Franck Hayat, président des commerçants du centre Rosny 2, répondait aux questions d'Apolline de Malherbe ce vendredi.

Va-t-on bientôt assister à la fin prématurée du contrôle des pass sanitaires dans les grands centres commerciaux? Dans les Yvelines, des avocats ont réussi à faire suspendre l'arrêté de la préfecture, alors que la mesure, appliquée par les préfets, s'applique dans environ 140 centres depuis le 16 août dernier. Cette décision du tribunal administratif de Versailles mardi pourrait faire boule de neige rapidement.

Engager un maximum de recours devant les tribunaux, c'est la consigne donnée par le Conseil national des centres commerciaux à ceux concernés par le pass sanitaire alors que certains enregistrent une baisse de fréquentation de 40% et que la rentrée scolaire est une période cruciale, les décisions judiciaires sont attendues rapidement, comme dans les Hauts-de-Seine ce vendredi après-midi.

Le gouvernement prêt à saisir le conseil d'Etat?

Depuis le 16 août, cette mesure est imposée dans les départements où le taux d'incidence dépasse les 200 pour 100.000 habitants sur une semaine.

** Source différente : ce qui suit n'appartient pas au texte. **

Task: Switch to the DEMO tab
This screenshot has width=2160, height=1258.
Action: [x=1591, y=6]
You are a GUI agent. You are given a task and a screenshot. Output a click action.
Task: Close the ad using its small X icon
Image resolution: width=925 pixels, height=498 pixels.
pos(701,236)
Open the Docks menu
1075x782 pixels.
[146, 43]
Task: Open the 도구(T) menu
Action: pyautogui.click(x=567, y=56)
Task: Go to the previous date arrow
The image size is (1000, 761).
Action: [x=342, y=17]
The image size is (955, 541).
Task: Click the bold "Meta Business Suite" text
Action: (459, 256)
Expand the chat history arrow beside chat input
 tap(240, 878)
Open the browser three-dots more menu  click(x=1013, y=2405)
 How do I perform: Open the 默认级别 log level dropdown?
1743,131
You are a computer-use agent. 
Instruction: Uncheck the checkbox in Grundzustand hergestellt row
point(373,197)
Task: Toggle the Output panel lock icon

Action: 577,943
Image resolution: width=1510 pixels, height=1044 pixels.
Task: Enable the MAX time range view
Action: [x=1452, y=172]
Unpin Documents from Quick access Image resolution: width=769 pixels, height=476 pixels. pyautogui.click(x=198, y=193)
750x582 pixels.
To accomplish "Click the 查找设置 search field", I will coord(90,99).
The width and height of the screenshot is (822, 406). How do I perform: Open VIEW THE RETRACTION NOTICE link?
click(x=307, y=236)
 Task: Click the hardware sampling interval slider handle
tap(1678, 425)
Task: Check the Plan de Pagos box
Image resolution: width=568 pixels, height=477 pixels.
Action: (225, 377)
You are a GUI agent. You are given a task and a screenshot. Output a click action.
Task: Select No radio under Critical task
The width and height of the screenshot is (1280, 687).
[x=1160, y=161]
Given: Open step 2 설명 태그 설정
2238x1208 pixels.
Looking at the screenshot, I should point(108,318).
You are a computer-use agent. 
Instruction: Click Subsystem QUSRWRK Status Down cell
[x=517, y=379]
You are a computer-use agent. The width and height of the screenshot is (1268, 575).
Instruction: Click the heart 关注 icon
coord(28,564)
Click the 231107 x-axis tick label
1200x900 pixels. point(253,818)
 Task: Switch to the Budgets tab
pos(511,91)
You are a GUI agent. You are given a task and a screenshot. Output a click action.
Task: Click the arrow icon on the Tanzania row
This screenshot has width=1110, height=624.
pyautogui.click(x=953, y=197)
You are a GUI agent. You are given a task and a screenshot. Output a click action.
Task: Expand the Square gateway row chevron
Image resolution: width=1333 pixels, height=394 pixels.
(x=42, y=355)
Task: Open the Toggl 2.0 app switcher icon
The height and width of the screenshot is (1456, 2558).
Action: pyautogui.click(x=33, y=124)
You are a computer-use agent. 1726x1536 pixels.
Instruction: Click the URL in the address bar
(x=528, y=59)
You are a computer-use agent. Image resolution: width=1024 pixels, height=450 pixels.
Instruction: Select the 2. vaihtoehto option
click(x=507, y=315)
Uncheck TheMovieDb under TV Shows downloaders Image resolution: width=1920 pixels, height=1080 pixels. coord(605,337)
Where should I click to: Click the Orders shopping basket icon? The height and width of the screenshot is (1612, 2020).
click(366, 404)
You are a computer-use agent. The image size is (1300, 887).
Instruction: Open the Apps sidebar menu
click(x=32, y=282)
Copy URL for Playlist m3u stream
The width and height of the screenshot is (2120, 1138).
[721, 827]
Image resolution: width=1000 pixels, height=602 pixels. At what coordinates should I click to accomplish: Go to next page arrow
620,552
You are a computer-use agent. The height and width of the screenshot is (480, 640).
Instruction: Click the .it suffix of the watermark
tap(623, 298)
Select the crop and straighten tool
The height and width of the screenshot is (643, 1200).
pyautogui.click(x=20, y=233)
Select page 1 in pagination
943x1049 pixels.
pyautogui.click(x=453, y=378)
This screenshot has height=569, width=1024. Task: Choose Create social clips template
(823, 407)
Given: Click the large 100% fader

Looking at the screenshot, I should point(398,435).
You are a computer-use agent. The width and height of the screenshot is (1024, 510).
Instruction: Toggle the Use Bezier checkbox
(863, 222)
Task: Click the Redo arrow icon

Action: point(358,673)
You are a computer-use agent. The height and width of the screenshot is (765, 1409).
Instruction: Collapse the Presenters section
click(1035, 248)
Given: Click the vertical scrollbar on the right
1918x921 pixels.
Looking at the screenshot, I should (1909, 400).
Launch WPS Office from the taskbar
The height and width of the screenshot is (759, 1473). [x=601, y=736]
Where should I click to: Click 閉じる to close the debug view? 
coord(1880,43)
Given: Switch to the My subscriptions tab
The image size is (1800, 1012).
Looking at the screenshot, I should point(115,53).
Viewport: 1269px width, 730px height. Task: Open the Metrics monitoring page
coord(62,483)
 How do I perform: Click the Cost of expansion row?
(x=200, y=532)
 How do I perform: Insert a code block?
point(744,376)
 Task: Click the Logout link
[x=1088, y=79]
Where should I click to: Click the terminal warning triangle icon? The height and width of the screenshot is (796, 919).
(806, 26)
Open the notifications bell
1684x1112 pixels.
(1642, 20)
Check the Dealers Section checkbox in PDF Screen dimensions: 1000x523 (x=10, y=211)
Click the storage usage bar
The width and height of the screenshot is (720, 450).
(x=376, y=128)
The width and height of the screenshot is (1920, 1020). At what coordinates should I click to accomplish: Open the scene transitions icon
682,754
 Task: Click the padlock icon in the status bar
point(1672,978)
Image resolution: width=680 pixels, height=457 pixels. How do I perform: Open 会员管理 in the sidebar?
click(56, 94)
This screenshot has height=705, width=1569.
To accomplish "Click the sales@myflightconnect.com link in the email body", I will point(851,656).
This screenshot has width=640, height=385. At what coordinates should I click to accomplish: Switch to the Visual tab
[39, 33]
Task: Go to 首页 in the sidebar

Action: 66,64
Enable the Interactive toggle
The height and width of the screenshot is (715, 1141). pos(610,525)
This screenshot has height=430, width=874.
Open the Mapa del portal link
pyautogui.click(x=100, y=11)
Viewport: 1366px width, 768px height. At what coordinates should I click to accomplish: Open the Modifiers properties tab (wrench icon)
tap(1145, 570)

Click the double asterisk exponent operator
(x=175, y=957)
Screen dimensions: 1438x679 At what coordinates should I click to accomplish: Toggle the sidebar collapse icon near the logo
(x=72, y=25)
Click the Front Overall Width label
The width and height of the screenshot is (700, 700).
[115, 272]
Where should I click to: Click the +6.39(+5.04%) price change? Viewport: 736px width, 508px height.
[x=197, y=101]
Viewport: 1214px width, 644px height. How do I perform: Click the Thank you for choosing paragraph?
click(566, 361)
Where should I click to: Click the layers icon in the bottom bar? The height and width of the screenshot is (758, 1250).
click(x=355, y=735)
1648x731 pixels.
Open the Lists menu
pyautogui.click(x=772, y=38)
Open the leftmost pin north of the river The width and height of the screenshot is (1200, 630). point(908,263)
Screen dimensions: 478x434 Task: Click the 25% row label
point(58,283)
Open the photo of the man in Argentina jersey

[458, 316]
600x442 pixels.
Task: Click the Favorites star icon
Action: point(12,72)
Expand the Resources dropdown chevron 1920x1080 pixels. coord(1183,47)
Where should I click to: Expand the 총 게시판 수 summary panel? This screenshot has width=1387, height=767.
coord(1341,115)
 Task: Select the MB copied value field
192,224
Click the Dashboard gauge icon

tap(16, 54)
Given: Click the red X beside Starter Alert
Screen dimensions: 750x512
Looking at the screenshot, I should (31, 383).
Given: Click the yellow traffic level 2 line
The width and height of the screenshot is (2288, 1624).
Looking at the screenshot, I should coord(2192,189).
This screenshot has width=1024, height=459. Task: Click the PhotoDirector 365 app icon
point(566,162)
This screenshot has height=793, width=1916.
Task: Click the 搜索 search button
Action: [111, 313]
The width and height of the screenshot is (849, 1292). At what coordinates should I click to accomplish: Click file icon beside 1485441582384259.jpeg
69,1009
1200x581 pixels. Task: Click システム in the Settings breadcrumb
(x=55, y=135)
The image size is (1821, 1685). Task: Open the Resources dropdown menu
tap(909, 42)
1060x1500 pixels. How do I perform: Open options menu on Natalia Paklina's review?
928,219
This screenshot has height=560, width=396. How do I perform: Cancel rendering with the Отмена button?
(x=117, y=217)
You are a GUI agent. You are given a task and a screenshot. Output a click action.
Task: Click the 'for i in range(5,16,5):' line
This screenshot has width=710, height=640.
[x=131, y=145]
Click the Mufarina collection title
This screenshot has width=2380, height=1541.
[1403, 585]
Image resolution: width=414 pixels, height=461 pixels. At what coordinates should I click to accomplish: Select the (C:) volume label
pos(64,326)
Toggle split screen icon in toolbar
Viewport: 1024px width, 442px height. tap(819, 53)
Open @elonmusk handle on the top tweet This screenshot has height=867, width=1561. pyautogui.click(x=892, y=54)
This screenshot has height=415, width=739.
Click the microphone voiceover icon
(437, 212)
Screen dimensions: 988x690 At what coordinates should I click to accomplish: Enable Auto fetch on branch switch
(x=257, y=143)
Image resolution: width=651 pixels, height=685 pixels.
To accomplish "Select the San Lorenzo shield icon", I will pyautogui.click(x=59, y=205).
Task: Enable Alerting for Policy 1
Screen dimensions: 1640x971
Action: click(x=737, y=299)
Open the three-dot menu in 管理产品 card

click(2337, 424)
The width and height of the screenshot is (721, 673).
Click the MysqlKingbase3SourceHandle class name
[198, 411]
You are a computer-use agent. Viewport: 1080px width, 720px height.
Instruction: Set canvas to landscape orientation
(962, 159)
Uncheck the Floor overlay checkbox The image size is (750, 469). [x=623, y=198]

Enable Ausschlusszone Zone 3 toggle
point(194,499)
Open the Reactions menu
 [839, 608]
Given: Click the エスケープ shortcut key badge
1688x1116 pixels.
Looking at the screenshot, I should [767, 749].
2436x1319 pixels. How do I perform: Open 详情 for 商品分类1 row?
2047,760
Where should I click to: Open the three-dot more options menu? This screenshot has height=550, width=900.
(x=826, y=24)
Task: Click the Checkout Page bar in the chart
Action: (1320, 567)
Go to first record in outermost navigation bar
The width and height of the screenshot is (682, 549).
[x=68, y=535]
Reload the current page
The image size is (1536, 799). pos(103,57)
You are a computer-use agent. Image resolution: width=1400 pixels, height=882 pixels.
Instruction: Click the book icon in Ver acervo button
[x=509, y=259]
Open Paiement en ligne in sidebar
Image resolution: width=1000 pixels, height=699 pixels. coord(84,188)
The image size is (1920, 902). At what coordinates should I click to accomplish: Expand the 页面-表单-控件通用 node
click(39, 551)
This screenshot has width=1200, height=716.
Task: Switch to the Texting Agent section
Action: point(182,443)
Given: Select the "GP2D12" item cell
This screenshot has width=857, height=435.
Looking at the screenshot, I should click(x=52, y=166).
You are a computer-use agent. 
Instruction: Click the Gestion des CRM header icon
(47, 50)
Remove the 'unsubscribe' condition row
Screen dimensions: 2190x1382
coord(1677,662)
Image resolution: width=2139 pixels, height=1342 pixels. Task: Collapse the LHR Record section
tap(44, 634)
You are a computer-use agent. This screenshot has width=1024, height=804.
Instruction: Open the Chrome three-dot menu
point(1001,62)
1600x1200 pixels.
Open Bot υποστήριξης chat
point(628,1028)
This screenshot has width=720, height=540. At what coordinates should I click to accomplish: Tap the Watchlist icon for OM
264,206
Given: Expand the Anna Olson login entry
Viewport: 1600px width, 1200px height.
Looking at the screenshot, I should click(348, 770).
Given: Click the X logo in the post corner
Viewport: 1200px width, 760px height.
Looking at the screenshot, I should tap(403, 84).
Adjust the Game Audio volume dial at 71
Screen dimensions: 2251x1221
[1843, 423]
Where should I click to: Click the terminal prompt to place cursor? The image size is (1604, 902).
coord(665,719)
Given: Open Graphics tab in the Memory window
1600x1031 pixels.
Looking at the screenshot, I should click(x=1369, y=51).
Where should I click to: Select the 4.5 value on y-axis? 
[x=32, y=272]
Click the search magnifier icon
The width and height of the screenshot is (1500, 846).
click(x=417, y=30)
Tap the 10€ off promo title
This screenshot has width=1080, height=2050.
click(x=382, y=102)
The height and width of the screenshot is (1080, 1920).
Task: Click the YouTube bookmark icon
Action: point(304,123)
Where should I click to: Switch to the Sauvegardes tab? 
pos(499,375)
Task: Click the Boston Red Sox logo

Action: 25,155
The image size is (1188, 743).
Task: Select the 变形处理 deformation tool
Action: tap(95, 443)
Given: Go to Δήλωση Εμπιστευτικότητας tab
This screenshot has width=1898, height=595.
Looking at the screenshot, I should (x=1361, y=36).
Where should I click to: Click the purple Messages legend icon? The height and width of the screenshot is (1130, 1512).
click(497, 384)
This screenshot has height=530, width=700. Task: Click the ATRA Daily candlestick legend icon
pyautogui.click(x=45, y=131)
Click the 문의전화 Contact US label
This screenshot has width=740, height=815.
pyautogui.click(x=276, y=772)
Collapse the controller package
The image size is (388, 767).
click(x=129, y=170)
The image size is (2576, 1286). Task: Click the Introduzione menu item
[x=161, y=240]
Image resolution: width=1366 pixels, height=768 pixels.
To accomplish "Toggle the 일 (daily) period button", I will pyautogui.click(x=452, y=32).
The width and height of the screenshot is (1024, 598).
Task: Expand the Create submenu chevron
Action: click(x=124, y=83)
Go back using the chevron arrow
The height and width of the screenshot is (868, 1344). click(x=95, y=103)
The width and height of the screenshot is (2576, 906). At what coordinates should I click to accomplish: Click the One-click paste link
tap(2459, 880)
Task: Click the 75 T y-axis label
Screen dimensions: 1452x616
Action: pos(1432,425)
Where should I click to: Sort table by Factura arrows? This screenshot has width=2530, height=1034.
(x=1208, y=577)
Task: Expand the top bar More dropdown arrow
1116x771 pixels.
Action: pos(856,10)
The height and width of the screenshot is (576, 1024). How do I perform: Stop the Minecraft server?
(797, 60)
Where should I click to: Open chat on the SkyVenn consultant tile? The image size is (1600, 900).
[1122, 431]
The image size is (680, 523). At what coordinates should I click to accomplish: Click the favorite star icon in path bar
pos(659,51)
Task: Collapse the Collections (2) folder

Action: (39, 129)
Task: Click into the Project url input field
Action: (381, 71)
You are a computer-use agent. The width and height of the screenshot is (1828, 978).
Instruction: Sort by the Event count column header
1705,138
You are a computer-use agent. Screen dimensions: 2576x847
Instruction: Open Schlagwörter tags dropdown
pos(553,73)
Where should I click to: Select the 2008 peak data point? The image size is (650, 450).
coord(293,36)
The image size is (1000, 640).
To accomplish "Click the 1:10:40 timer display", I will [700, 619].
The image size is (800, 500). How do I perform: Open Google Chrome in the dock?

Dans cette bataille judiciaire, les professionnels comptent bien sur l'arrêt du tribunal administratif de Versailles pour faire tache d'huile. Contrairement à d'autres juridictions, cet arrêt considère que l'accès aux biens de première nécessité n'est pas garanti.

Parmi les autres arguments mis en avant par les professionnels: la perte de temps. Ainsi, Franck Hayat, président des commerçants du centre Rosny 2, en région parisienne, a lancé un chiffre: "Pour vérifier 1 000 clients, il faut sept heures pur un agent". Soit l'équivalent de plus de 2 minutes par clients. 

Avant de préciser: "A Rosny, on reçoit 14 millions de visiteurs par an. Dans les grosses périodes, on va être à 80-90.000 visiteurs par jour. Matériellement, ce n'est pas possible. On a proposé au gouvernement de faire comme dans les gares: des contrôles aléatoires dans les centres. Leur retour a été qu'ils ont d'autres préoccupations".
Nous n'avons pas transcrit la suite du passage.